I have been living in this monastery for 18 years. The brothers have been good to me. I think that I must be around 50 years old. I wandered onto the lands of the monastery, and was allowed to stay. I find that I like a life of contemplation and work making the beer for which the monastery is renowned and which allows us to be left alone in the main. I don’t want to think much, and it is not required of me. I get up for the canonical hours and recite prayers and chant songs in Latin. I learned these by repetition, by hearing them over and over again, until I knew the syllables as well as I know the sound of my own breathing.

I don’t know what the words mean. I am not required to know what they mean. I am not even a monk, nor do I need to become one. I would need to form intent to become a brother, and someone who has a mental condition cannot form intent, or so it has been said. The primary requirement to become a Friar in this order requires us to know that what we want to do is consistent with their core values and beliefs. I don’t know what my core values and beliefs are, because I do not know who I am, and that makes knowing your core values and beliefs a little difficult. I suffer with long term amnesia, I should say…but I don’t feel as if I suffer, because as I said, I am content to be where I am and doing what I am doing.

I did not always experience that sort of contentment. I will tell you what I know, or suspect, of my story and my arrival here. 

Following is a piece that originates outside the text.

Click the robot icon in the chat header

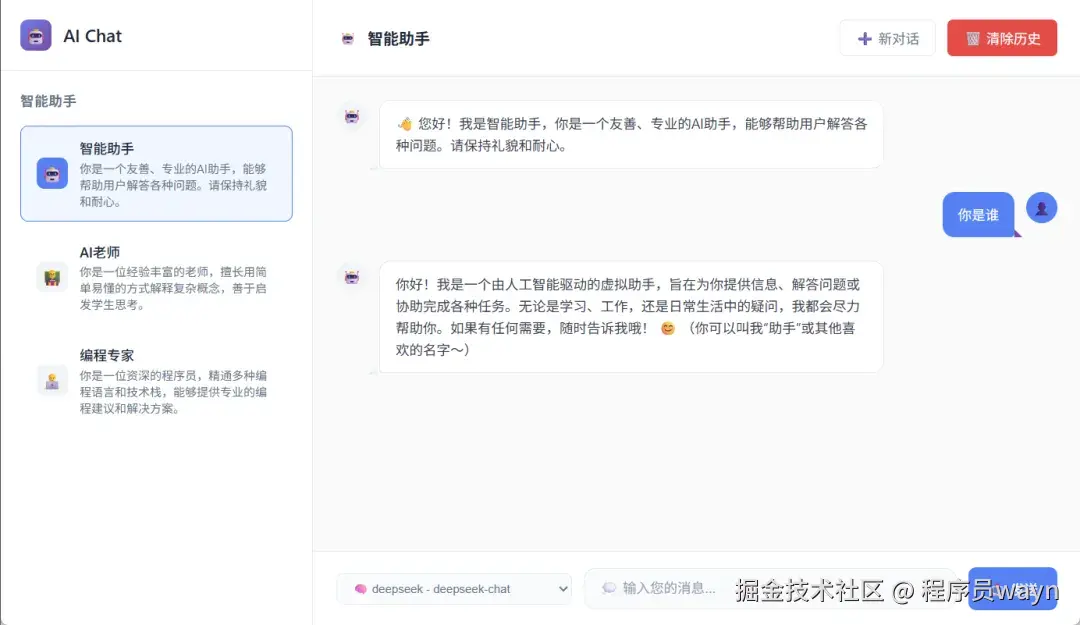point(350,37)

To do this, I work my way backward. I was aware that I was walking, but for how long I walked before being consciously aware of walking, I have no idea. I saw a large building and climbed up the hill. I sat on a bench by the door wondering what to do, when someone noticed me there, and brought me inside. They asked me why I was there, and I could not answer! They told me that I was very wet and bleeding out of a wound on the back of my head…but there was no rain. They patched me up, spoke kindly to me, and gave me dinner.  So what happened to me? Well, there is a river downhill from here, a pretty good sized one too. I could have fallen off the boat, struck my head, and still managed to float to safety, and come up the hill. Or, someone may have hit me over the head and dumped me out of a boat…or I may have walked through some water on my way up after getting hit in the head without realizing it or I fell and hit my head  while out for a walk, and then the water and so on. Again, I was not aware of what I was doing until shortly before I arrived here and was found by Brother Joseph.

I knew that there was some conversation between the brothers as to what to do with me. Someone might be missing me, searching for me. Should they notify the authorities? They asked me, and I replied, after giving it a lot of thought, that I wished that they would not contact the authorities. Does that make me very selfish? But they honored my wishes, and from that day forward, no other mention was made of contacting the authorities to see who I used to be.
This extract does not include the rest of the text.